Immigration minister Peter Dutton and former defence minister Kevin Andrews have pushed for conservative leader Tony Abbott to return to the frontbench. Senator Eric Abetz has urged the government to ditch its proposed changes to superannuation. There were even suggestions Senator Cory Bernardi might break away from the Liberals and head up his own conservative movement.
It would be a mistake for the Coalition’s right to hobble the Prime Minister with the ideological excesses that characterised Tony Abbott’s leadership. The public showed no appetite for them then, and the plethora of independents and small parties ushered into the Senate by the double dissolution election will make difficult any attempts to push pet party projects that have nothing to do with good government.
In recent years, Australia has suffered from governments that have paradoxically been both too ideological and too timid.
Rather than pursue grand-vision economic and infrastructure projects and addressing the growing difficulties presented by climate change, a slowing economy, and intergenerational mobility, governments have turned inward and focused on narrow concerns and partisan obsessions about which most voters do not care.

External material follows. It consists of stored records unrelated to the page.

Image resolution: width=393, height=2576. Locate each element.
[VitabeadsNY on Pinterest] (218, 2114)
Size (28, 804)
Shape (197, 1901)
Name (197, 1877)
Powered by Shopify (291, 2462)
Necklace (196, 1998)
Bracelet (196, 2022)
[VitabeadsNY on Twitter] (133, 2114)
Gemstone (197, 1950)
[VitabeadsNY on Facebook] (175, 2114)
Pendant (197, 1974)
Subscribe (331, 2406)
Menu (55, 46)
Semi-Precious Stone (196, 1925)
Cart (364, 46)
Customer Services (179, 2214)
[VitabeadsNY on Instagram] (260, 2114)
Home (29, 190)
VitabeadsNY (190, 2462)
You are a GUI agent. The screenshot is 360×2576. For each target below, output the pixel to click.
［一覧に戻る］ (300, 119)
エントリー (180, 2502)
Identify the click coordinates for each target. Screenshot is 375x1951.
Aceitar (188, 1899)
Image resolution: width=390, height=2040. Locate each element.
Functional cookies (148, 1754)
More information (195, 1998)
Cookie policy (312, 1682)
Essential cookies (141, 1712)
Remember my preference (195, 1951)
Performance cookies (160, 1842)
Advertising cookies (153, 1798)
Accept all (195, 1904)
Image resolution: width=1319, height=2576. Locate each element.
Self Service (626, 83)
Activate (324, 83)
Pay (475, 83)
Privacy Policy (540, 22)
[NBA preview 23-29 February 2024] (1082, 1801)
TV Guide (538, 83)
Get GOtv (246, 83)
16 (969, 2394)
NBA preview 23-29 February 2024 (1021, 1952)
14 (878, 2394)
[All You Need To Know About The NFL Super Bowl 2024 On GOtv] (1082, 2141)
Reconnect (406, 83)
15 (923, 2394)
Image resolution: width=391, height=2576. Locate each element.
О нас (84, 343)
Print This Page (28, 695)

A thin lower house majority is not a reason a government should necessarily fail, as Mr Howard proved in 1998.
And an uncooperative Upper House has long been the bane of governments — Paul Keating disparaged the Senate as “unrepresentative swill” in 1989. But, as Julia Gillard showed with her unexpectedly productive time in government, negotiation need not be a barrier to passing legislation.
Other nations have marvelled at Australia’s economic resilience over the past two decades. Mr Turnbull must show Australia he can deliver the stability he promised.
If the nation gets more of the same, its luck — as well as the government’s — might run out.